• PROBLEM DETAILS:
Could you reproduce, from the records below, everything from the line with "You are a computer-use agent. Viewport: 474px" down to the line with "Open comments on", keeping both of those lines and changing nothing?
[Opening AVAILABLE DATA section]
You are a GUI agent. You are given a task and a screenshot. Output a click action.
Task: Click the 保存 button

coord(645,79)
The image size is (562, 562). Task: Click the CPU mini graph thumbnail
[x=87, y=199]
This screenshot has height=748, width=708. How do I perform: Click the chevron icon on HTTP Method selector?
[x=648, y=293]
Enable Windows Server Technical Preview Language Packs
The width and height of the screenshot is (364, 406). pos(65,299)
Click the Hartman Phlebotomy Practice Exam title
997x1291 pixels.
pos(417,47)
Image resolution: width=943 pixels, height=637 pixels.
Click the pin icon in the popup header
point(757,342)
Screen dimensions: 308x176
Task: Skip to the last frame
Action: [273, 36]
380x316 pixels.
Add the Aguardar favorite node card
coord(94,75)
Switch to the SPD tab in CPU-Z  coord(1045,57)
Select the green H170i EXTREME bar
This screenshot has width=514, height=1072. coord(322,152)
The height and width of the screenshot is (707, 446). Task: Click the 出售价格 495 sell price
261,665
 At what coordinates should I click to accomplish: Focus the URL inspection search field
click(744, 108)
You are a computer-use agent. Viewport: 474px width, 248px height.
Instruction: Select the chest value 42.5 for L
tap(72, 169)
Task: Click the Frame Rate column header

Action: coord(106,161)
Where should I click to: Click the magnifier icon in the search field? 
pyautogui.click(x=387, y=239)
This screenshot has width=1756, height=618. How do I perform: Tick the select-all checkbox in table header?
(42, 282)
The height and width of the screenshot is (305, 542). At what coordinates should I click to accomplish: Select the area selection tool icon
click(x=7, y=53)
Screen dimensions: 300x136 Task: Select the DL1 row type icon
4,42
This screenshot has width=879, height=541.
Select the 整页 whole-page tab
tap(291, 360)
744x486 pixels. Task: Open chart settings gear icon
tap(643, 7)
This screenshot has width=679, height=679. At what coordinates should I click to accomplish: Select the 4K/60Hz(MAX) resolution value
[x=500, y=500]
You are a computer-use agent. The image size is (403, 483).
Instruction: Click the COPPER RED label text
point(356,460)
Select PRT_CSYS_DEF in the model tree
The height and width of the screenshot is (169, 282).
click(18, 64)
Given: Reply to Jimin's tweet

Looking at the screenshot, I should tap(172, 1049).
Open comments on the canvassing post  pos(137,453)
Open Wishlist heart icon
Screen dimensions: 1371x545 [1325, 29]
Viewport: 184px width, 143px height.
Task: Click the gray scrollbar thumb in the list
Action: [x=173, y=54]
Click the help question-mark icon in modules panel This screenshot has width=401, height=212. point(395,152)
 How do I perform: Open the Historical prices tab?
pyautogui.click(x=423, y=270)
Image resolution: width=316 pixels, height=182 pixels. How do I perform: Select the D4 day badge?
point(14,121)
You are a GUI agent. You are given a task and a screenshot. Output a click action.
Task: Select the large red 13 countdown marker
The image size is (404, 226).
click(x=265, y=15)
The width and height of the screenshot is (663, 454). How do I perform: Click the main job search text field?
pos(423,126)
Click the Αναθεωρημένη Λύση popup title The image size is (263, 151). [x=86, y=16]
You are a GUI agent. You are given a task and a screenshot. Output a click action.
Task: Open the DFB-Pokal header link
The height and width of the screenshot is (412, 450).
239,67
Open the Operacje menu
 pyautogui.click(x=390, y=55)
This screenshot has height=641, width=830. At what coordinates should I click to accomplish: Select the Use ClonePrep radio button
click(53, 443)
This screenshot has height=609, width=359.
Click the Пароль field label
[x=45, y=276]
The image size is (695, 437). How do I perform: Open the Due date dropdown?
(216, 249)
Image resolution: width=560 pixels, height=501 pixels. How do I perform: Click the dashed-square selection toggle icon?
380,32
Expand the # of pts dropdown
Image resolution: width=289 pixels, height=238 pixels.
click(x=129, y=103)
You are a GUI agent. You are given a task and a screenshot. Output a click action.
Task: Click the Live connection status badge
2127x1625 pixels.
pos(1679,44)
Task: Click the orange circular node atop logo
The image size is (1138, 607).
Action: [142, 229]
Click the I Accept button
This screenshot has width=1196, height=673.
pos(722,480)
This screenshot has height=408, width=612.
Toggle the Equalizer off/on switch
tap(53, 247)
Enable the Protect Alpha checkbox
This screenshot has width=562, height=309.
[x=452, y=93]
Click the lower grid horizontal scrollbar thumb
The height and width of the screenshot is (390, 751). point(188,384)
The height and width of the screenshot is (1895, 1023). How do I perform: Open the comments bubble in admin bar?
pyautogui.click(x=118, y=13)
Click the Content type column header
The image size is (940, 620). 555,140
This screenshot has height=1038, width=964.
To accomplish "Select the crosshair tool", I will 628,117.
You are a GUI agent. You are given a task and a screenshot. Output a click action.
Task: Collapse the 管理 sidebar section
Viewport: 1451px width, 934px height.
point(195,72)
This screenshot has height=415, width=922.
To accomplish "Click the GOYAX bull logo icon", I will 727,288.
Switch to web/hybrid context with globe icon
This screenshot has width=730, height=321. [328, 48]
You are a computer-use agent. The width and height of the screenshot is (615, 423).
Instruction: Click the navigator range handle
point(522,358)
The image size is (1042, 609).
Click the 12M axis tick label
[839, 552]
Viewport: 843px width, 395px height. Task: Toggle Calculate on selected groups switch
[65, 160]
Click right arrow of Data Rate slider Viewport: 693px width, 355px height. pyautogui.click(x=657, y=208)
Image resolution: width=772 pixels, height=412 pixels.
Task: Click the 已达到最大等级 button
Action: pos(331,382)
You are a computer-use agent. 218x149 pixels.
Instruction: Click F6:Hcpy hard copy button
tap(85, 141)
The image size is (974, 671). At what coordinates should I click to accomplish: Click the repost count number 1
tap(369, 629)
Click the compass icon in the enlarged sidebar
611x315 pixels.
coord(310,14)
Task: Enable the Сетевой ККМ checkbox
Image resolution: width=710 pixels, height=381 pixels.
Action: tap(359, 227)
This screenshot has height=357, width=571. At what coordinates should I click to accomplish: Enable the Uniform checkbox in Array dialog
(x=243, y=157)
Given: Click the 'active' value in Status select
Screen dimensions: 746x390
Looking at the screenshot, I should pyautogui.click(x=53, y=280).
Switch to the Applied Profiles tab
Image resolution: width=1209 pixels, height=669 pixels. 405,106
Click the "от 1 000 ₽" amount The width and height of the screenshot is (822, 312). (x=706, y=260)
[Closing AVAILABLE DATA section]
• OUTPUT OF THE EXERCISE:
You are a computer-use agent. Viewport: 474px width, 248px height.
Instruction: Select the chest value 42.5 for L
tap(72, 169)
Task: Click the Frame Rate column header

Action: coord(106,161)
Where should I click to: Click the magnifier icon in the search field? 
pyautogui.click(x=387, y=239)
This screenshot has width=1756, height=618. How do I perform: Tick the select-all checkbox in table header?
(42, 282)
The height and width of the screenshot is (305, 542). At what coordinates should I click to accomplish: Select the area selection tool icon
click(x=7, y=53)
Screen dimensions: 300x136 Task: Select the DL1 row type icon
4,42
This screenshot has width=879, height=541.
Select the 整页 whole-page tab
tap(291, 360)
744x486 pixels. Task: Open chart settings gear icon
tap(643, 7)
This screenshot has width=679, height=679. At what coordinates should I click to accomplish: Select the 4K/60Hz(MAX) resolution value
[x=500, y=500]
You are a computer-use agent. The image size is (403, 483).
Instruction: Click the COPPER RED label text
point(356,460)
Select PRT_CSYS_DEF in the model tree
The height and width of the screenshot is (169, 282).
click(18, 64)
Given: Reply to Jimin's tweet

Looking at the screenshot, I should tap(172, 1049).
Open comments on the canvassing post  pos(137,453)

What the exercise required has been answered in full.